A more reasonable benchmark would be:
public abstract class Benchmark {
final String name;
public Benchmark(String name) {
this.name = name;
}
abstract int run(int iterations) throws Throwable;
private BigDecimal time() {
try {
int nextI = 1;
int i;
long duration;
do {
i = nextI;
long start = System.nanoTime();
run(i);
duration = System.nanoTime() - start;
nextI = (i << 1) | 1;
} while (duration < 1000000000 && nextI > 0);
return new BigDecimal((duration) * 1000 / i).movePointLeft(3);
} catch (Throwable e) {
throw new RuntimeException(e);
}
}
#Override
public String toString() {
return name + "\t" + time() + " ns";
}
private static void shuffle(int[] a) {
Random chaos = new Random();
for (int i = a.length; i > 0; i--) {
int r = chaos.nextInt(i);
int t = a[r];
a[r] = a[i - 1];
a[i - 1] = t;
}
}
public static void main(String[] args) throws Exception {
final int[] table = new int[1000];
final int[] permutation = new int[1000];
for (int i = 0; i < table.length; i++) {
table[i] = i * i;
permutation[i] = i;
}
shuffle(permutation);
Benchmark[] marks = {
new Benchmark("sequential multiply") {
#Override
int run(int iterations) throws Throwable {
int sum = 0;
for (int j = 0; j < iterations; j++) {
for (int i = 0; i < table.length; i++) {
sum += i * i;
}
}
return sum;
}
},
new Benchmark("sequential lookup") {
#Override
int run(int iterations) throws Throwable {
int sum = 0;
for (int j = 0; j < iterations; j++) {
for (int i = 0; i < table.length; i++) {
sum += table[i];
}
}
return sum;
}
},
new Benchmark("random order multiply") {
#Override
int run(int iterations) throws Throwable {
int sum = 0;
for (int j = 0; j < iterations; j++) {
for (int i = 0; i < table.length; i++) {
sum += permutation[i] * permutation[i];
}
}
return sum;
}
},
new Benchmark("random order lookup") {
#Override
int run(int iterations) throws Throwable {
int sum = 0;
for (int j = 0; j < iterations; j++) {
for (int i = 0; i < table.length; i++) {
sum += table[permutation[i]];
}
}
return sum;
}
}
};
for (Benchmark mark : marks) {
System.out.println(mark);
}
}
}
which prints on my intel core duo (yes, it's old):
sequential multiply 2218.666 ns
sequential lookup 1081.220 ns
random order multiply 2416.923 ns
random order lookup 2351.293 ns
So, if I access the lookup array sequentially, which minimizes the number of cache misses, and permits the hotspot JVM to optimize bounds checking on array access, there is a slight improvement on an array of 1000 elements. If we do random access into the array, that advantage disappears. Also, if the table is larger, the lookup gets slower. For instance, for 10000 elements, I get:
sequential multiply 23192.236 ns
sequential lookup 12701.695 ns
random order multiply 24459.697 ns
random order lookup 31595.523 ns
So, array lookup is not faster than multiplication, unless the access pattern is (nearly) sequential and the lookup array small.
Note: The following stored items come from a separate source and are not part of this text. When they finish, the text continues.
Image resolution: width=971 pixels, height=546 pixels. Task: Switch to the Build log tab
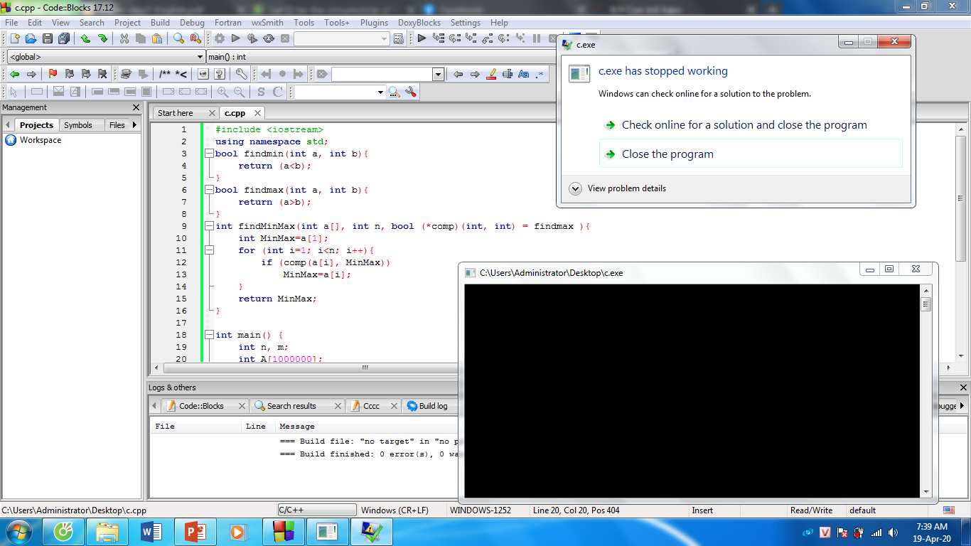point(432,406)
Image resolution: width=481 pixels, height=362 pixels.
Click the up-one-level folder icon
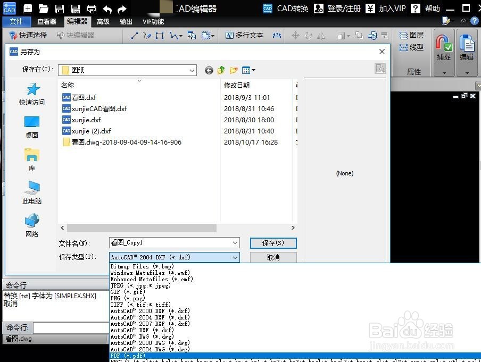(221, 70)
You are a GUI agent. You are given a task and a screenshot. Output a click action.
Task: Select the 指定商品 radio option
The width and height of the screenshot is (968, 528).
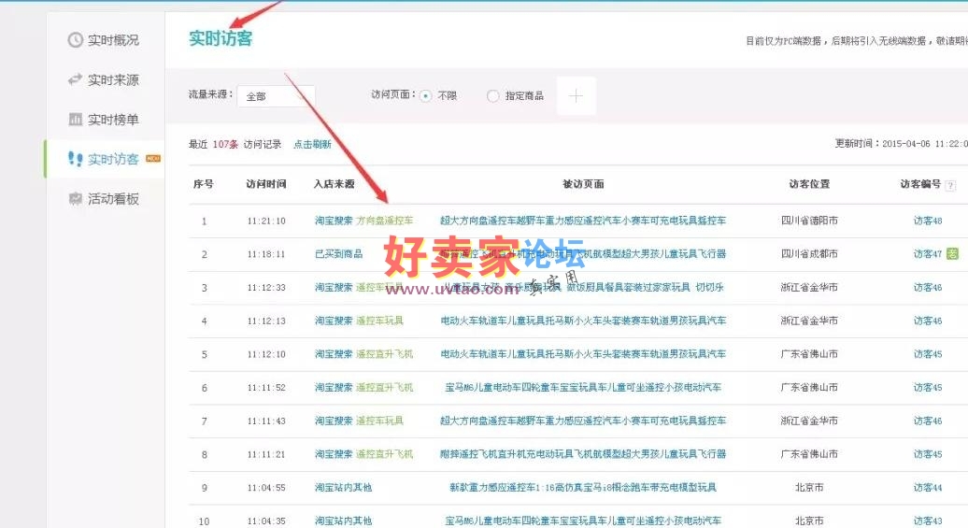coord(493,95)
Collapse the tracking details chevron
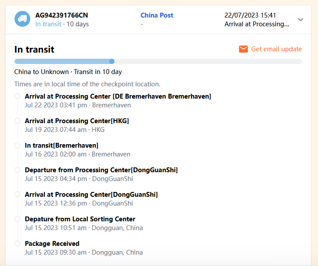 (x=300, y=19)
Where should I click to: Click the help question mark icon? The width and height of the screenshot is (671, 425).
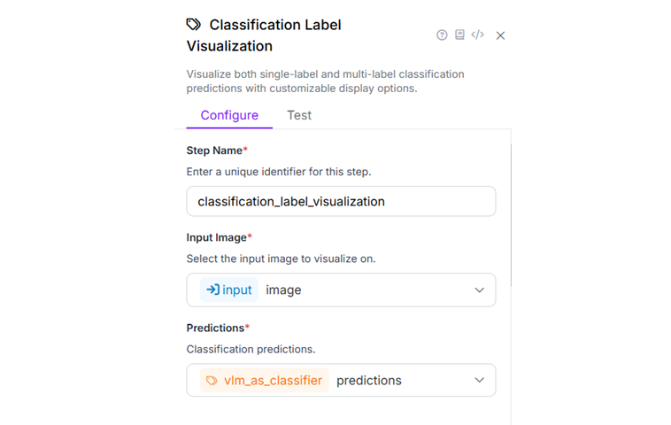coord(442,35)
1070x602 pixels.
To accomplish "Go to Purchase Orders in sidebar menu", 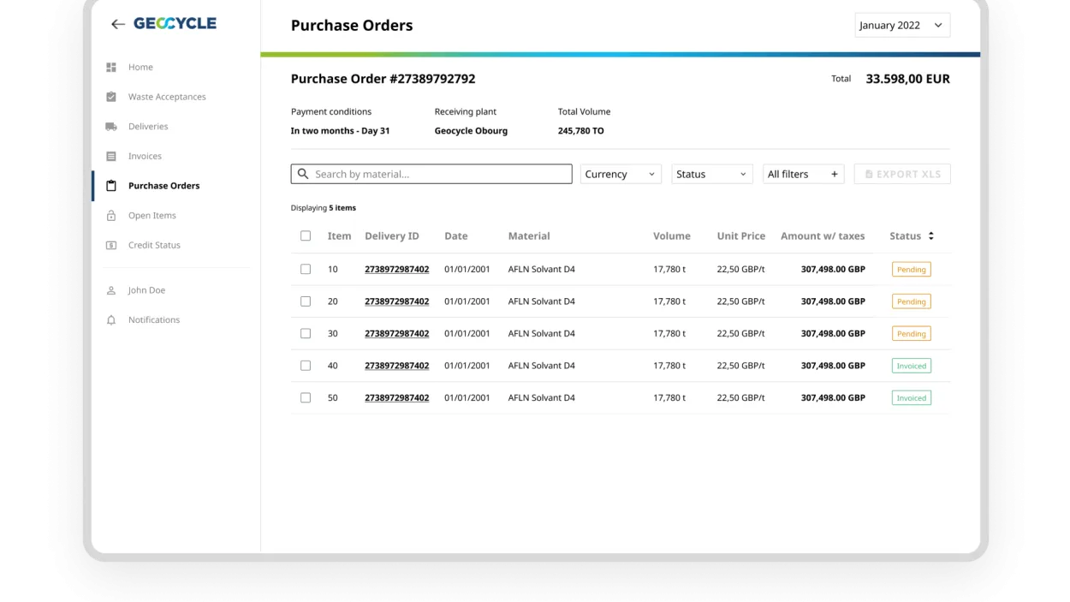I will 163,186.
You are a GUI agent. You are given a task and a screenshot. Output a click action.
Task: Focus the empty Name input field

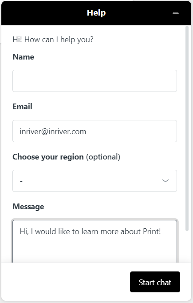pyautogui.click(x=95, y=81)
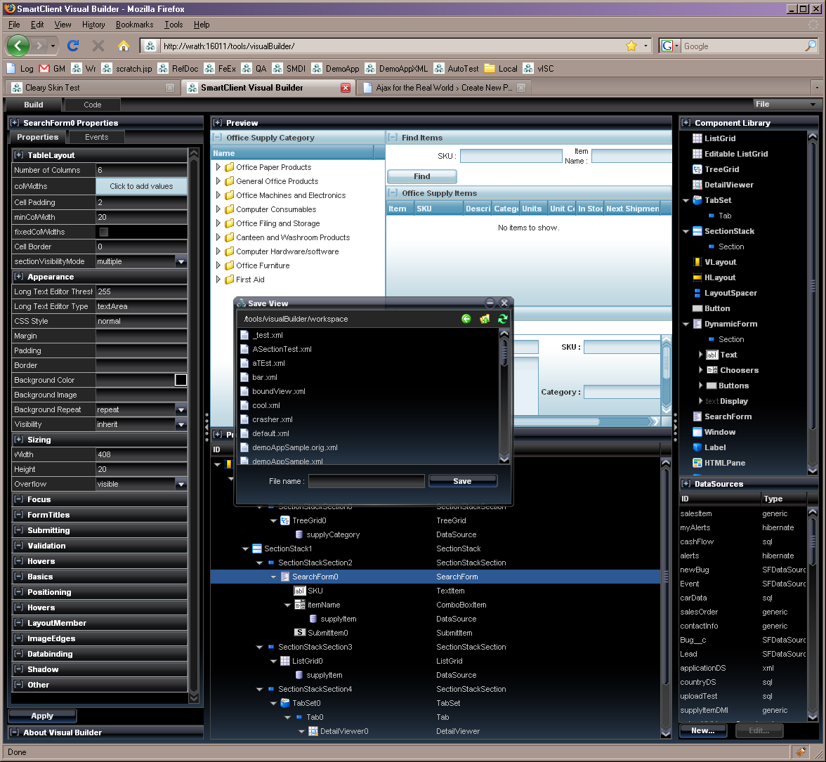Viewport: 826px width, 762px height.
Task: Click the DetailViewer icon in Component Library
Action: [697, 185]
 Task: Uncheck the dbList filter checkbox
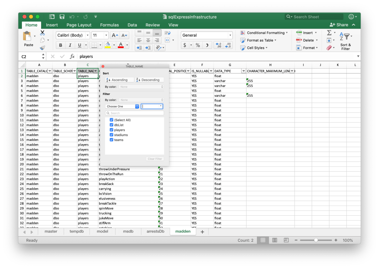(x=111, y=125)
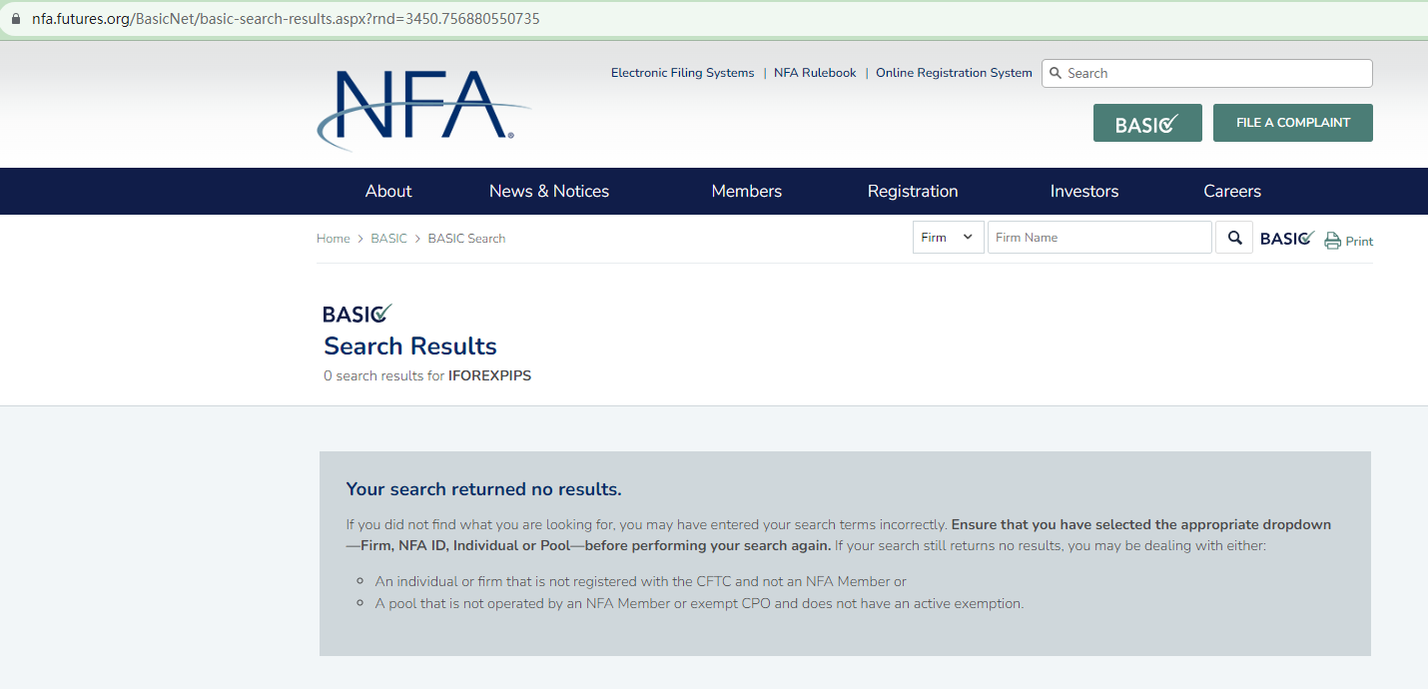Click the Firm Name input field

pyautogui.click(x=1099, y=238)
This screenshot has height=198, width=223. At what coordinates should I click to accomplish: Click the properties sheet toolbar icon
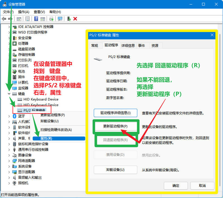pyautogui.click(x=27, y=19)
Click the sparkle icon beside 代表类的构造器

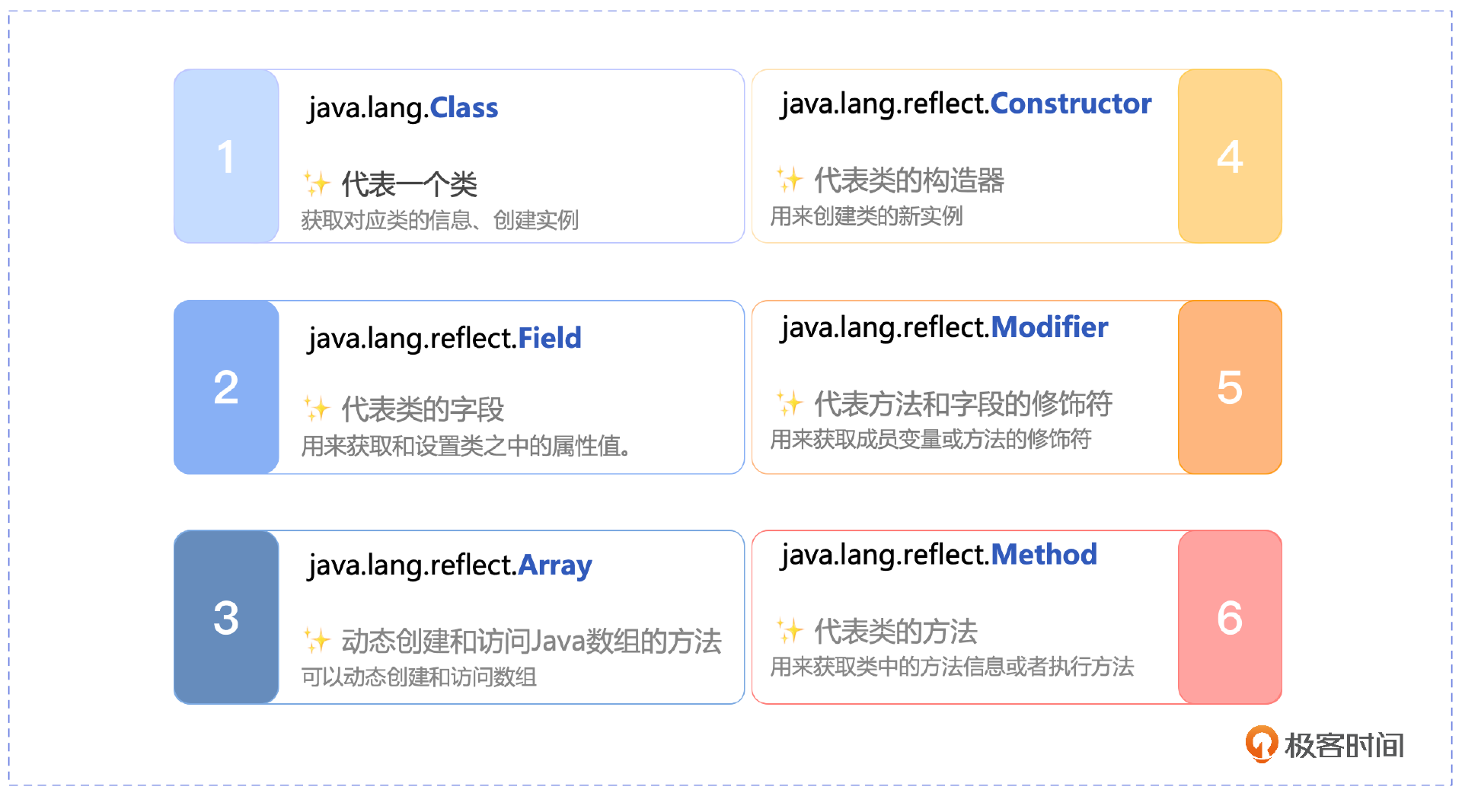pyautogui.click(x=790, y=180)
In any case, my measurements indicate that a multiplication (and addition) takes merely 4 processor cycles (2.3 ns per loop iteration on a 2GHz CPU). You're unlikely to get much faster than that. Also, unless you do half a billion multiplications per second, the multiplications are not your bottleneck, and optimizing other parts of the code will be more fruitful.